Love that new-car smell? Not so fast …
Photo: Digital Vision, Getty Images
Some people enjoy the "new-car smell" that greets them for the first few weeks of owning a shiny, new vehicle but it's not entirely benign if the folks who run HealthyStuff.org are to be believed.
The web site of the Washington, D.C.-based Ecology Center recently issued its fourth list of 10 best and 10 worst car interiors based on the presence of potentially toxic chemicals emitted by everything from car seats and carpets to shift knobs and arm rests.
They're most noticeable in that "new-car smell" but are also evident from the annoying film that shows up on the inside of a car's windshield throughout its life and invisibly deposited on the dust that accumulates in the cabin. The culprits are volatile organic compounds (VOCs), which have been linked to health problems from allergies to cancer.
Ecology Center Research Direct Jeff Gearhart says the non-profit group is not singling out cars as cesspits of VOCs. They're found in a huge variety of products inside homes and offices as well as automobiles.
Photo: Stone, Getty Images
It's just that we spend an average 90 minutes a day in our vehicles and the harsh environment of a car's interior, especially high temperatures when parked, can exacerbate release of toxic chemicals.
"What we found was the levels that show up in the dust and on the window films were five to 10 times higher than what research has shown you find in homes and offices," Gearhart said in an interview. "People spend 90 per cent of their time indoors. Cars are part of that pie. Any way we can reduce the overall size of the pie by reducing the individual components has a significant impact because of the levels of exposure we've talked about."
The Ecology Center has tested about 900 vehicles since 2006. Its latest review covers more than 200 popular 2011-12 models. The non-destructive testing uses X-ray fluorescence spectroscopy to measure the known emissions of particular substances.
The tests look for levels of several chemicals but stress three major ones: Chlorine, present in polyvinyl chlorides (PVC) used in plastics, bromine, which shows up in many flame retardants, and lead.
The list includes a disclaimer that HealthyStuff ratings are meant as general information and "do not provide a measure of health risk or chemical exposure associated with any individual product, or any individual element or related chemical." In other words, they're not telling you "don't buy this car."

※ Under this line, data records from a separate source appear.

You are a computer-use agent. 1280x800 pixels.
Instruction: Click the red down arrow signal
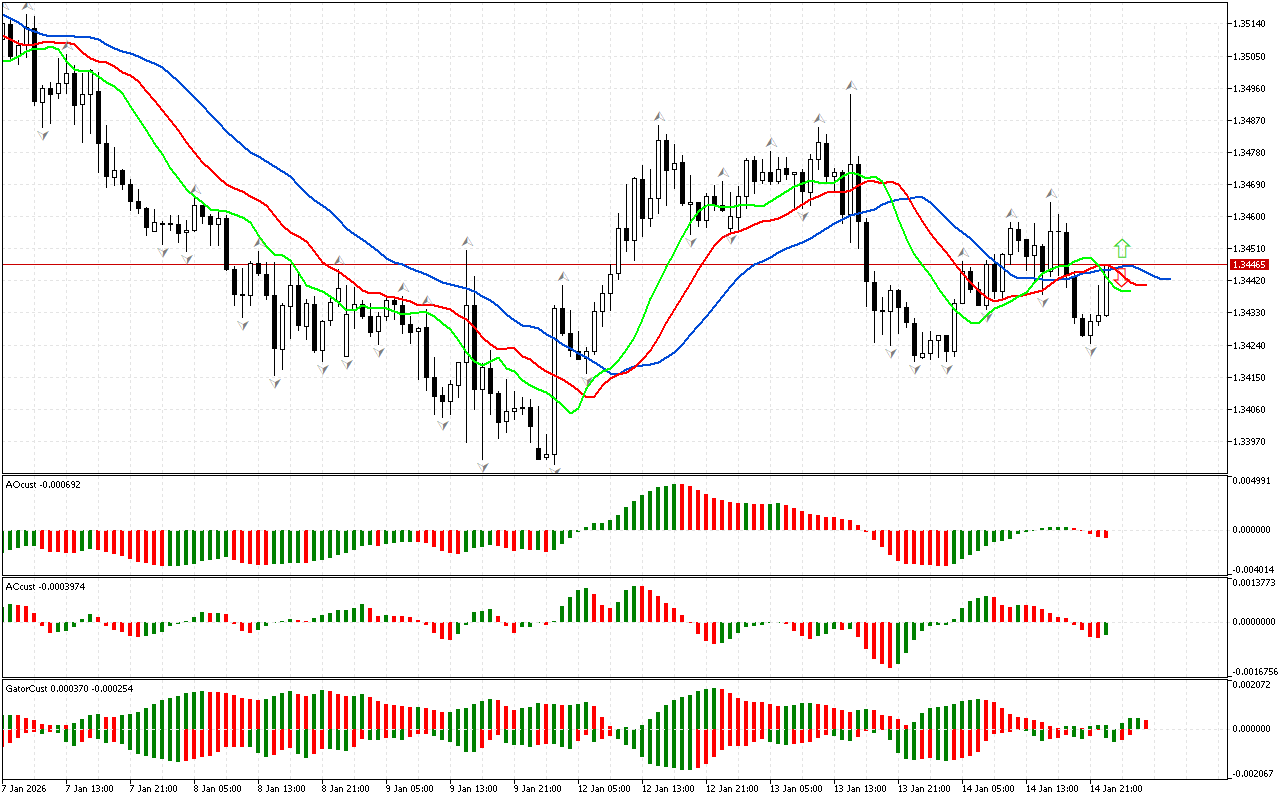(1121, 277)
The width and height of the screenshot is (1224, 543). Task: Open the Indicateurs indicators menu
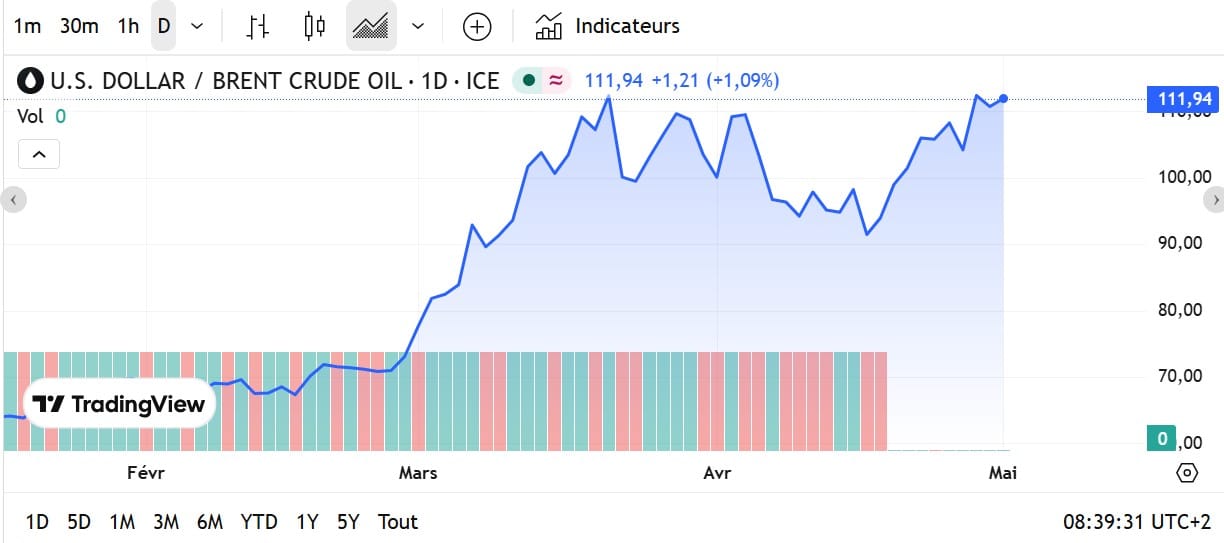click(x=607, y=26)
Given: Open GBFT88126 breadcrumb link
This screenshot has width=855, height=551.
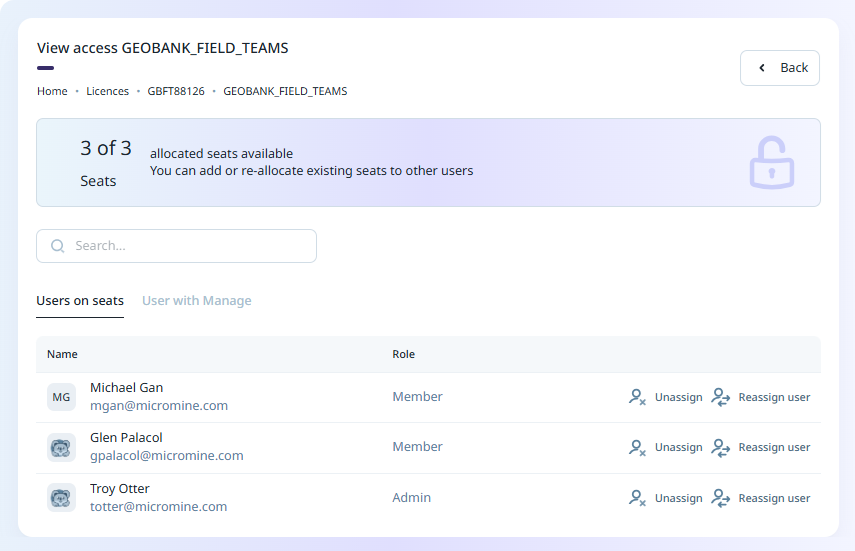Looking at the screenshot, I should tap(176, 91).
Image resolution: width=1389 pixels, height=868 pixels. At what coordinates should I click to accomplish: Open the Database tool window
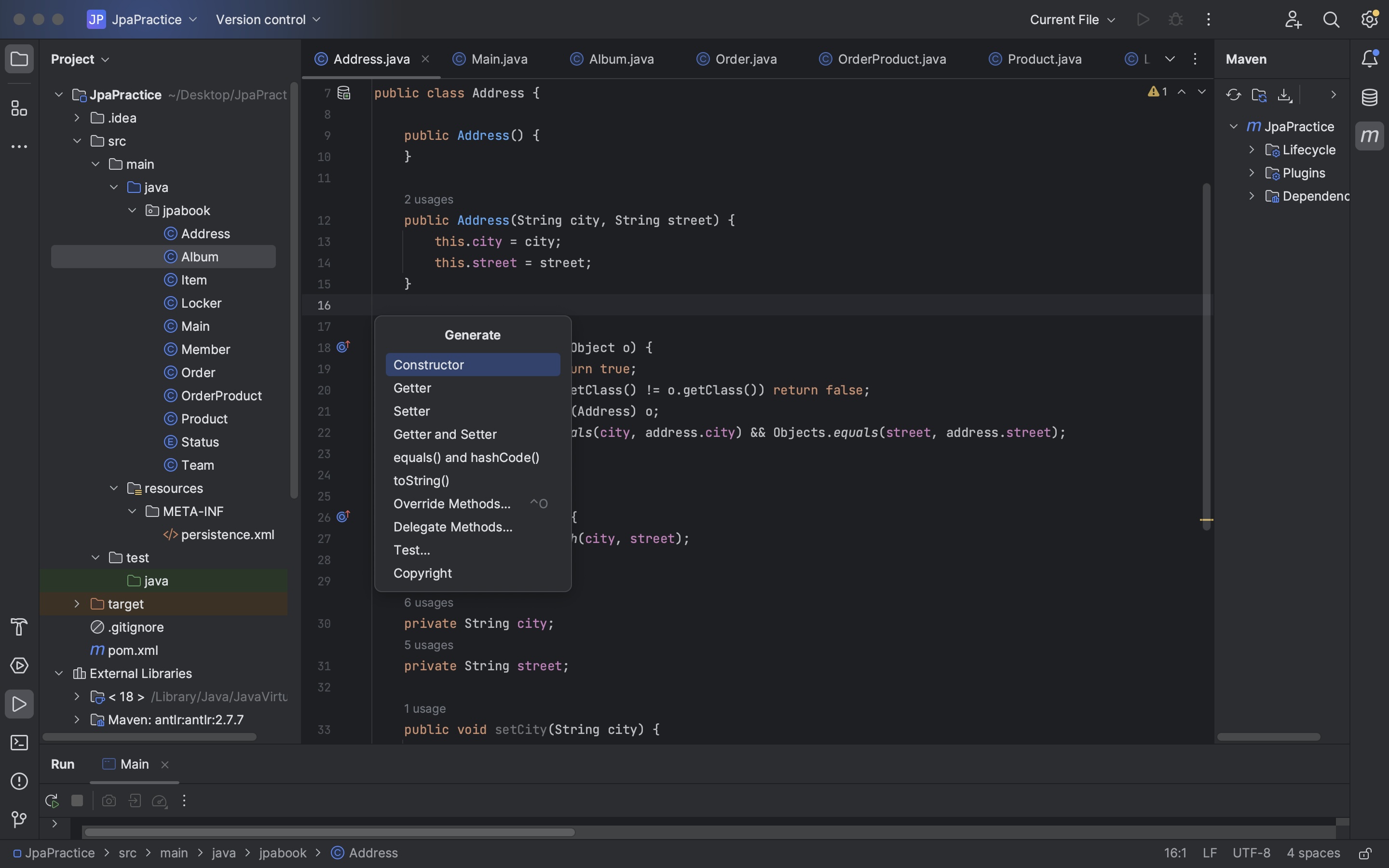click(x=1370, y=97)
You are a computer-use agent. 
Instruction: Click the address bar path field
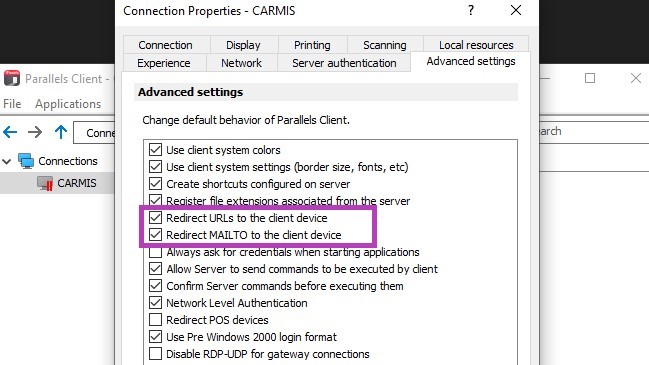click(94, 132)
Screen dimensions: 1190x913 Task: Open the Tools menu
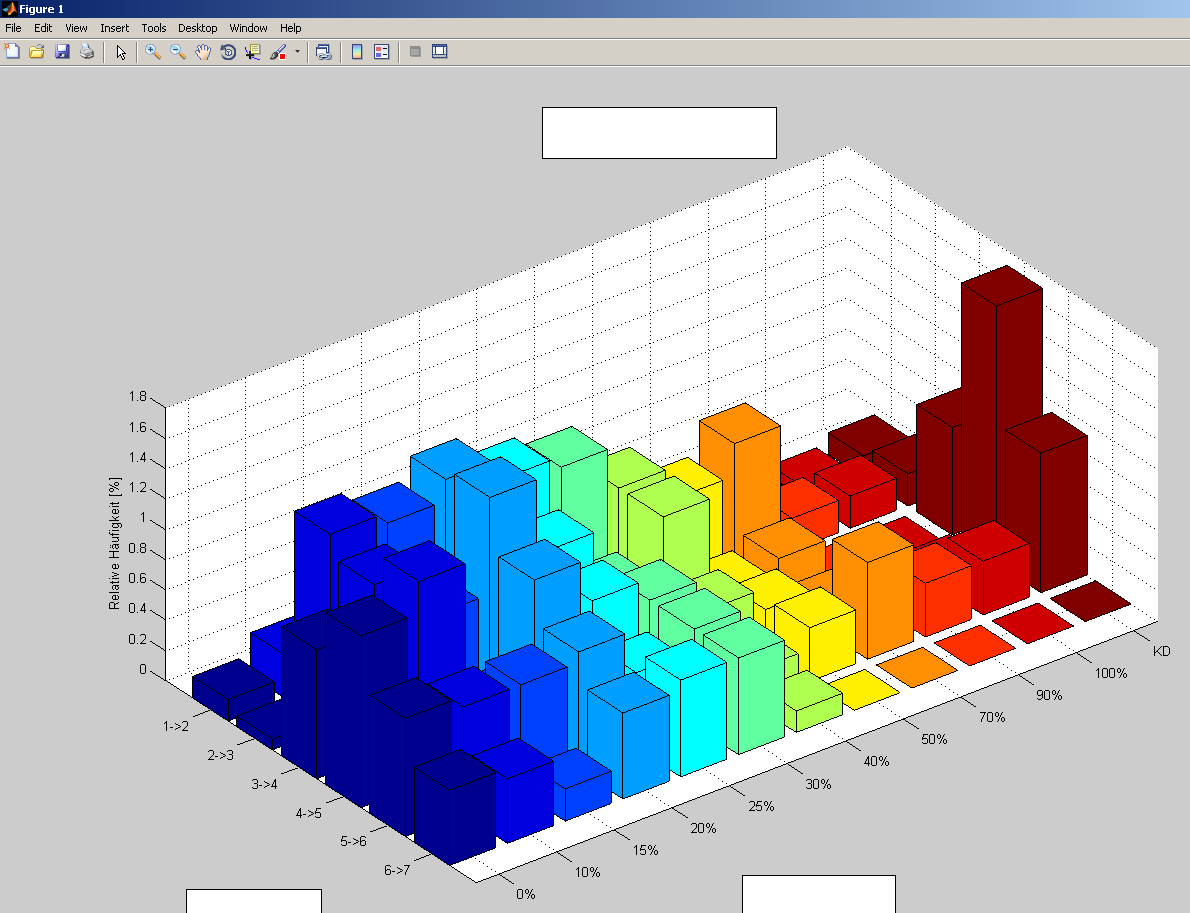tap(154, 28)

"We put that in there because we're very explicit about the limitations of the work we do," said Gearhart.
The center shares its results with automakers and meets with design execs and sustainability managers.
"They view our work as alternating between being very useful and being very annoying," said Gearhart but added officials in many companies have the goal of reducing the presence of toxic chemicals.
"The work that we do helps people support folks that are trying to get these issues addressed," he said, noting the center's testing shows notable declines, with some vehicle models entirely chlorine free, for instance.
Honda said it was pleased to have four models in the top 10 this year. Gearhart pointed out 83 per cent of its vehicles had PVC-free interiors, compared with zero just a few years ago. It pushed to find cost-effective substitutes.
"Over the past decade, Honda has taken a number of steps to reduce or remove chemicals of concern from our vehicles," said Marcos Frommer, American Honda's chief spokesman. "We voluntarily report these efforts in our annual North American Environmental Report."
Gearhart said his group tries to reach out to companies that do poorly to explain their testing approach and talk about finding safer substitutes for toxic chemicals.
A key factor is considering their use at the earliest design phase, not as an afterthought.
"If you try to do it at the end of the design process where you try and swap that's where you sometimes get into the cost issues," he said.
Automakers have already learned to do this when it comes to the recyclability of a vehicle's component parts, he pointed out.
While there are no North American standards, Nissan, which has one model in HealthyStuff's top 10 and one in the bottom, uses VOC standards set by Japan's Ministry of Health, Labour and Welfare. It's complied since 2007 but "we try to exceed and go beyond that," says Tim Franklin, Nissan Canada's senior manager of global product planning.
So should you add HealthyStuff's list to your vetting process when new-car shopping, along with performance, fuel economy and crash-test data?
It sure can't hurt to reduce your exposure. There are no specific government standards for car interiors but Health Canada spokeswoman Christelle Legault pointed out via email that the government is working to reduce VOC exposure in consumer products.
She wouldn't comment on HealthStuff's list, saying the department hadn't reviewed it.